Still, one of the benefits of using geometric algebra is it works well on processors such as PlayStation 3’s SPUs, Xbox 360’s CPU cores or common-or-garden Intel multiple cores, as well as more esoteric platforms such as Nvidia’s CUDA and the possible technology behind the next consoles from Sony and Microsoft, Intel’s many-cored Larrabee.

 

 

It’s perhaps ironic, though, that Enlighten currently requires its own pre-compute step before the realtime lighting – technically realtime diffuse inter-reflections – is available. This is so Enlighten can understand the game’s geometry and pass this information to its runtime engine in a form it understands.

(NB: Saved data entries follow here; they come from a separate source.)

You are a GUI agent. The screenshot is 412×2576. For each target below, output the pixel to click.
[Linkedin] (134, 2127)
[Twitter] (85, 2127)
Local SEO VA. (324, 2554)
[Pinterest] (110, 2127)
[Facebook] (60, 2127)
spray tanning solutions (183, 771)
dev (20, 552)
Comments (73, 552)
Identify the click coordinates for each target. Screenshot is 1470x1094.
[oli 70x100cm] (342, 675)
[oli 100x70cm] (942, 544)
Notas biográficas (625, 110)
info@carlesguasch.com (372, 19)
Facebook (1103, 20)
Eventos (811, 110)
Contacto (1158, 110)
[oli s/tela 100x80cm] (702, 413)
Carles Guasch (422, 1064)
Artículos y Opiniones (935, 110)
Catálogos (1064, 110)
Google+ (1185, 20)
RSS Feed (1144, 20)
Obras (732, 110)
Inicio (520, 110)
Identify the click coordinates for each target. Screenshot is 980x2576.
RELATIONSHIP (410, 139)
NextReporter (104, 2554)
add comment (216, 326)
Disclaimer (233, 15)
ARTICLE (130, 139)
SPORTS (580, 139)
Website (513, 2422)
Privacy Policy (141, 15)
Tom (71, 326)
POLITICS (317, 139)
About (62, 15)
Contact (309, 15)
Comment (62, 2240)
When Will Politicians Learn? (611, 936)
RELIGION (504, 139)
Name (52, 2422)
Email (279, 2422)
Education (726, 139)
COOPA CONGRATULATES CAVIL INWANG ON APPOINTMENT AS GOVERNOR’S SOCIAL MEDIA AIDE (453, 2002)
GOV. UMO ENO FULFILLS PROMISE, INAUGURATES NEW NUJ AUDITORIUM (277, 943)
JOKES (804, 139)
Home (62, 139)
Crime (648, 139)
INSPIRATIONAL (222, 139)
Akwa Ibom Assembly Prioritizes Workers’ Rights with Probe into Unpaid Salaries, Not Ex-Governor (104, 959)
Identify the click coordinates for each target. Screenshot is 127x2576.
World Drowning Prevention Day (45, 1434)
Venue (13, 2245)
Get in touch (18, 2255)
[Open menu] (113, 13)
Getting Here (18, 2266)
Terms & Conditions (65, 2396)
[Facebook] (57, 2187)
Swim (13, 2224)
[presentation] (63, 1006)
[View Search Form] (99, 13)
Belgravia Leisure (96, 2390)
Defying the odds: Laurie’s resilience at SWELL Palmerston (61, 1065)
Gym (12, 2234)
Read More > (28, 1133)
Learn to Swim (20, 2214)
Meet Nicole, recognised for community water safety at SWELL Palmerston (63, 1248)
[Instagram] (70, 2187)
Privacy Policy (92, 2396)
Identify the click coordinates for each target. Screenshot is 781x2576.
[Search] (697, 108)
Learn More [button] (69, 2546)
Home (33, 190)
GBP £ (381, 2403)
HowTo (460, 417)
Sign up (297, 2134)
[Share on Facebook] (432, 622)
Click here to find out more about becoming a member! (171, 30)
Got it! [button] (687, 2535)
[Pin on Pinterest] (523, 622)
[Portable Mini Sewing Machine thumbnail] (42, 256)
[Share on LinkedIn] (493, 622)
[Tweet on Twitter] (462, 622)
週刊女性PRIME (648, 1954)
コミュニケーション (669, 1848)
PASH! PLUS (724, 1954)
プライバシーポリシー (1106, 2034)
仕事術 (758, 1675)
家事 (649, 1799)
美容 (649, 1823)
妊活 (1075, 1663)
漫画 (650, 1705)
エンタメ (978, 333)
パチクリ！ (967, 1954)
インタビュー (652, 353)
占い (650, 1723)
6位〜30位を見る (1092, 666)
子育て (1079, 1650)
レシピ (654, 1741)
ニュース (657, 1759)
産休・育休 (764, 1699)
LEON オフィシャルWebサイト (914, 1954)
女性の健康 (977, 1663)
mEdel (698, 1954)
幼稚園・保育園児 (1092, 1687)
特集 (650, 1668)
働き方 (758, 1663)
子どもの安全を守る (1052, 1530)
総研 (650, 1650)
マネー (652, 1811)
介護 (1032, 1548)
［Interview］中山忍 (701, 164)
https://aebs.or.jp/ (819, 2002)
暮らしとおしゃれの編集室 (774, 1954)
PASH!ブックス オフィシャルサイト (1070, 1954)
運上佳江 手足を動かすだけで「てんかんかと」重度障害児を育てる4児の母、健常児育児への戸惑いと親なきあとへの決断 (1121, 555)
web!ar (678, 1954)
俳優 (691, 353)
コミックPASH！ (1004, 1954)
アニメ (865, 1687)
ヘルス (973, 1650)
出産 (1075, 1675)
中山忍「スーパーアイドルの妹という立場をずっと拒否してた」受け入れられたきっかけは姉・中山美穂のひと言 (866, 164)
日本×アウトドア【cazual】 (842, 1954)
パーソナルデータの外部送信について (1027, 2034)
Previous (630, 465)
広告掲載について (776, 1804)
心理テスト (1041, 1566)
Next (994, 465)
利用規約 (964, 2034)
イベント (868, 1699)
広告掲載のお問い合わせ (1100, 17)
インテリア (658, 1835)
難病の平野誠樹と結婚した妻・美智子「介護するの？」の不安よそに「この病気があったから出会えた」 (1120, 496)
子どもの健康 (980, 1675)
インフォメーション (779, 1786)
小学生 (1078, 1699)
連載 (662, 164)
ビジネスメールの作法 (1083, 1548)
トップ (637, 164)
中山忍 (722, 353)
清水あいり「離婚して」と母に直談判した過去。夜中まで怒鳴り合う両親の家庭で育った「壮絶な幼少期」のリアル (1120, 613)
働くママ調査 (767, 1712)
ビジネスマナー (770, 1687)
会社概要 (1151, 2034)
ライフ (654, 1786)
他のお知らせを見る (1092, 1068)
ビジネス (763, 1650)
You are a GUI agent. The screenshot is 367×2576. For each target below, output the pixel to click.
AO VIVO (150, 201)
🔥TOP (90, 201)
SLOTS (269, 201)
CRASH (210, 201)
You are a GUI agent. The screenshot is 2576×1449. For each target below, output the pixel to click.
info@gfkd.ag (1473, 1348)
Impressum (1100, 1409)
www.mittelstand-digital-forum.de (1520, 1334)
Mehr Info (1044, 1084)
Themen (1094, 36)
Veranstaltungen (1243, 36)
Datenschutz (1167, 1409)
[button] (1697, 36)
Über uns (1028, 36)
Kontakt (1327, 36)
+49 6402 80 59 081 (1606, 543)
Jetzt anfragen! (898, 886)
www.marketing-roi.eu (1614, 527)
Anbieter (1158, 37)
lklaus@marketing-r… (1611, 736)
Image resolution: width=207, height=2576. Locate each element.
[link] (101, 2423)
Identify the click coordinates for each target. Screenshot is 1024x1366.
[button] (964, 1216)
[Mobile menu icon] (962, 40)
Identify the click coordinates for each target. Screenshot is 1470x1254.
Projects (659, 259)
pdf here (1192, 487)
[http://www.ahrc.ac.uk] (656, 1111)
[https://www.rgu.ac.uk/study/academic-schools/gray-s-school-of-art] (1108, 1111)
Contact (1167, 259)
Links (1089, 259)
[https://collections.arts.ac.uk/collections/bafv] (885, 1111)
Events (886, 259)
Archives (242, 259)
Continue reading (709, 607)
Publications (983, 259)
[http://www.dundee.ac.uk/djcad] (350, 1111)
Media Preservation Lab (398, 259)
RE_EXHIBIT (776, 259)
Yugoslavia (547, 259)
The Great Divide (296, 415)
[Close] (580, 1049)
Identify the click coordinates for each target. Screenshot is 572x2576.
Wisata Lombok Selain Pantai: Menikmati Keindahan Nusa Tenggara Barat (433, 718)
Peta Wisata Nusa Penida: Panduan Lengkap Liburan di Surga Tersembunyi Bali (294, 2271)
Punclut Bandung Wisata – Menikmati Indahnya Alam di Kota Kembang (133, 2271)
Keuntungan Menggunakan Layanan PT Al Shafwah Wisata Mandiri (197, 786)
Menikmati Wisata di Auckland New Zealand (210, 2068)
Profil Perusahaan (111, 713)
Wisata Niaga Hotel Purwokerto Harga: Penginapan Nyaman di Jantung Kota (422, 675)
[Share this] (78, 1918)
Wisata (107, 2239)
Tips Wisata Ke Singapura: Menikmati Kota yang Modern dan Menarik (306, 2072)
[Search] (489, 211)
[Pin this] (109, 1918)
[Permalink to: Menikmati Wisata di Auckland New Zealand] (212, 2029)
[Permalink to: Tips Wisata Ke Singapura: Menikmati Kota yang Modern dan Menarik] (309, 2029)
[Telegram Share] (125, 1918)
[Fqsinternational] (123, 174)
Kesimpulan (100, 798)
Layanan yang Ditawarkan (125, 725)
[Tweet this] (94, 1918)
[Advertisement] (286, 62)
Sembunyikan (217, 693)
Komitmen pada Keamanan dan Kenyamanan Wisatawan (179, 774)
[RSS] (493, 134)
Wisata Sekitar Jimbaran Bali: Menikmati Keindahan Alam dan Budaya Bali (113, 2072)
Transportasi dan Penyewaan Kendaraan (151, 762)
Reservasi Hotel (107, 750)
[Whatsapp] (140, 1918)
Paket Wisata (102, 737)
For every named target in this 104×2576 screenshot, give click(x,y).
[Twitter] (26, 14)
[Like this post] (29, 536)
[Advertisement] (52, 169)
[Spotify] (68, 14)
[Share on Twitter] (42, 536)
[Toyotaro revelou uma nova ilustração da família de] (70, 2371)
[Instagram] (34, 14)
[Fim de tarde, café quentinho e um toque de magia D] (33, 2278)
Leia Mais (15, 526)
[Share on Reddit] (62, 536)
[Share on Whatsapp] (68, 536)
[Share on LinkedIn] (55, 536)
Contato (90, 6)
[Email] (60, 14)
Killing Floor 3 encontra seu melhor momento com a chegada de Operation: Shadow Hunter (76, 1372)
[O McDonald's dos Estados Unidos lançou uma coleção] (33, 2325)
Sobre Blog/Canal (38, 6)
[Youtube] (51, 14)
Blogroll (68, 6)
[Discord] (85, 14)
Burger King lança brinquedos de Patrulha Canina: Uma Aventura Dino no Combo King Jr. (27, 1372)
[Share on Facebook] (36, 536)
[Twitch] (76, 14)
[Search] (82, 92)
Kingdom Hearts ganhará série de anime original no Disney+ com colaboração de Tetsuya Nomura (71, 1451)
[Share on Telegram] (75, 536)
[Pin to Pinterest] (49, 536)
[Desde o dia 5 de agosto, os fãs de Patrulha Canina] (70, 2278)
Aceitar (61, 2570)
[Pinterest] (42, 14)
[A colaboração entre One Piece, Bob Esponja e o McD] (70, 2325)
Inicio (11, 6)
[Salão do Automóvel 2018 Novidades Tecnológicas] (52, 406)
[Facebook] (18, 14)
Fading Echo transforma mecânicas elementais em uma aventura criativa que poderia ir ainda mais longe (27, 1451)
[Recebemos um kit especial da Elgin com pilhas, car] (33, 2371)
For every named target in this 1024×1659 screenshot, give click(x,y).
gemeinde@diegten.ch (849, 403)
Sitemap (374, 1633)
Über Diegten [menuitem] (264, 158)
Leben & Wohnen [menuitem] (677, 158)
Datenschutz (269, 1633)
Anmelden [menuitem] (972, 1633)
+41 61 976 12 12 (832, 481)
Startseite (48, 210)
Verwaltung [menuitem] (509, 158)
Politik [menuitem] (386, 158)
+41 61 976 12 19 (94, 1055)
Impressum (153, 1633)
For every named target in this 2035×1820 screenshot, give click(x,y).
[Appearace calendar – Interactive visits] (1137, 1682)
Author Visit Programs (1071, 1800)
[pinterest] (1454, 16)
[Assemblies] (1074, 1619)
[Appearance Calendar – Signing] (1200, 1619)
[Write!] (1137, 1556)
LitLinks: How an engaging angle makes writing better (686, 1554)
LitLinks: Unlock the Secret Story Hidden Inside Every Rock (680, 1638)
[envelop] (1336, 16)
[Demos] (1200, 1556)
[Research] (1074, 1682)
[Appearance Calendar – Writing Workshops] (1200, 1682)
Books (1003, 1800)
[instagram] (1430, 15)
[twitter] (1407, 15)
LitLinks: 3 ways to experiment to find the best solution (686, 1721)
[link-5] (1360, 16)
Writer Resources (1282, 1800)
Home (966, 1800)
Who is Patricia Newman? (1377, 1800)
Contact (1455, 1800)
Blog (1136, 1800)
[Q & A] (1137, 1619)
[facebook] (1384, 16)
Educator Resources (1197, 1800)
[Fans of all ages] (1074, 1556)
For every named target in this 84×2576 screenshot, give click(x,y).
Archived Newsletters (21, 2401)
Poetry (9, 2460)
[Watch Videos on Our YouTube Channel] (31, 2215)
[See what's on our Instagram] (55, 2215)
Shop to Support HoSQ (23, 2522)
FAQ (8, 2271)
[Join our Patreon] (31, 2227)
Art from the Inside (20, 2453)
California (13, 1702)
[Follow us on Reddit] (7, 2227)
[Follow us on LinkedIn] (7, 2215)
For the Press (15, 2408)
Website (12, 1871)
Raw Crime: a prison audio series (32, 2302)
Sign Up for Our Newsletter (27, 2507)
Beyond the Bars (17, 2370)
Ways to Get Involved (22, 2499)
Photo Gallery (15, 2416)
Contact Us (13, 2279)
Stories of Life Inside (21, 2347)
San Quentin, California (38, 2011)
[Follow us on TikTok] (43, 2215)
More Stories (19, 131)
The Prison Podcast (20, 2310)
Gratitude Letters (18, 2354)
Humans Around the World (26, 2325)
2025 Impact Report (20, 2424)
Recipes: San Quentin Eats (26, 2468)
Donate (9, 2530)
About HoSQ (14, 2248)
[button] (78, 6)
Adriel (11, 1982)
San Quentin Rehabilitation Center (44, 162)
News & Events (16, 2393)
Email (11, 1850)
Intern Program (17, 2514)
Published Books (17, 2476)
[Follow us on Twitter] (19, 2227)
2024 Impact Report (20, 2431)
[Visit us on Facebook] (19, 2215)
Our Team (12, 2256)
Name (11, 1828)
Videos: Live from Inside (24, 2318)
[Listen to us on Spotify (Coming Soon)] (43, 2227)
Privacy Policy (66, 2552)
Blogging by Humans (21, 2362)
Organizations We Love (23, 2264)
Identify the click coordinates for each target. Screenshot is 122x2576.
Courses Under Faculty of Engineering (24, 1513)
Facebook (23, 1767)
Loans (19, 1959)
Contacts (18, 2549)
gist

Eventually Geomerics hopes to convert this to a realtime process, however.

 

More importantly, though, the technology itself is designed to be as accessible as possible. ”It’s not some sort of monolithic engine,” Davis explains. “It’s a small, modular API that’s scalable and flexible so developers have control over the quality of their output and the performance overhead.”

 

And it’s this promise of control that’s likely to be the fulcrum of Enlighten’s future success or failure. Once integrated within a developer’s pipeline, it’s designed to be an artist-focused tool in terms of day-to-day use.

 

“It will enable artists to iterate their materials and lighting in realtime, which makes an enormous difference in terms of how quickly they can come up with something stunning and unique,” Davis points out.

 

For example, studios which are currently pre-computing and then baking their lights into their levels often have to wait hours for the renders to be crunched through, and only then do any problems become known. Davis says that even if Enlighten is just used to replace this offline process, the productivity improvements would be significant.

 

“If you have to wait even ten minutes to tweak your lighting, not only does it have an impact in terms of time but quality too because you can’t immediately tweak it to get it right,” he says. “Using Enlighten, you get higher quality art, and there’s no waiting around for updates and you’re using your artists more efficiently, so you’re winning twice.”

 

Another important factor in this regard is the way that, while Enlighten could make in-game lighting look more realistic, it can equally be used to make it completely unrealistic. “Realism is a side-effect of Enlighten,” Davis says. “If an artist wants a wall to reflect light unrealistically, such as a red reflection off a white wall, they will have control over those sorts of options.”

 

Neatly, this also means that no matter how many games use Enlighten, there shouldn’t be a characteristic look – something that has been an issue in the past with less flexible middleware.

 

But, of course, the final validation will only come with industry acceptance. A small set of key partners have been using a pre-release version of the technology, with a commercial release expected in March. As part of Epic’s Integrated Partner Program, Geomerics will also be integrating Enlighten into the Unreal 3 Engine. This means that the first games using Enlighten could be in stores by the end of 2008, although early 2009 is a more likely timeframe. And then we’ll know if the smarts behind Enlighten really do shine.